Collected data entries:
=======
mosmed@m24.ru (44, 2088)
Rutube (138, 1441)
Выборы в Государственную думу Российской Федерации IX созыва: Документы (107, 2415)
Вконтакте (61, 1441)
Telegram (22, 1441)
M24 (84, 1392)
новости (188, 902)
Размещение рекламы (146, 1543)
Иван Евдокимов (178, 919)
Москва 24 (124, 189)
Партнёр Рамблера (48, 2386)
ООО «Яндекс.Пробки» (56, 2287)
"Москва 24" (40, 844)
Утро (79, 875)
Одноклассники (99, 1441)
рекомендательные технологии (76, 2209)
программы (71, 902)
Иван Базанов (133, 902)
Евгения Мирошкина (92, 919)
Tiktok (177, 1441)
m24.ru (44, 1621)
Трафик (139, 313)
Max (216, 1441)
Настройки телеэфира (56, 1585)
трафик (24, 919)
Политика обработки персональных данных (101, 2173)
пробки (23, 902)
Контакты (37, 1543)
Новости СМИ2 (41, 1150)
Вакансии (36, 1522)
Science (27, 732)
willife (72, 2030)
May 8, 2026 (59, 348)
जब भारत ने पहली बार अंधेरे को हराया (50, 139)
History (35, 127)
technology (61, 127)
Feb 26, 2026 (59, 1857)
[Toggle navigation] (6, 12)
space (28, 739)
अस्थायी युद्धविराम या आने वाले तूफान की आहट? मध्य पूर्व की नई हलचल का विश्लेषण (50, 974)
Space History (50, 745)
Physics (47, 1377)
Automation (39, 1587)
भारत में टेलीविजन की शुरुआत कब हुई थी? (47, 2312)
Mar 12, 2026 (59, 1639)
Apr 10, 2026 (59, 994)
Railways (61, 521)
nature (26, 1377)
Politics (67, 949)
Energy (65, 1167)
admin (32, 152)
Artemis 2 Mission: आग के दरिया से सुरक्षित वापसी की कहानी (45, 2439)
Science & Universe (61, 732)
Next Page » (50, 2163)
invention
=======
• What you need to do: Reproduce exactly the lines from the beginning of the entries above up to and including the line that contains "пробки (23, 902)".

• Your solution:
mosmed@m24.ru (44, 2088)
Rutube (138, 1441)
Выборы в Государственную думу Российской Федерации IX созыва: Документы (107, 2415)
Вконтакте (61, 1441)
Telegram (22, 1441)
M24 (84, 1392)
новости (188, 902)
Размещение рекламы (146, 1543)
Иван Евдокимов (178, 919)
Москва 24 (124, 189)
Партнёр Рамблера (48, 2386)
ООО «Яндекс.Пробки» (56, 2287)
"Москва 24" (40, 844)
Утро (79, 875)
Одноклассники (99, 1441)
рекомендательные технологии (76, 2209)
программы (71, 902)
Иван Базанов (133, 902)
Евгения Мирошкина (92, 919)
Tiktok (177, 1441)
m24.ru (44, 1621)
Трафик (139, 313)
Max (216, 1441)
Настройки телеэфира (56, 1585)
трафик (24, 919)
Политика обработки персональных данных (101, 2173)
пробки (23, 902)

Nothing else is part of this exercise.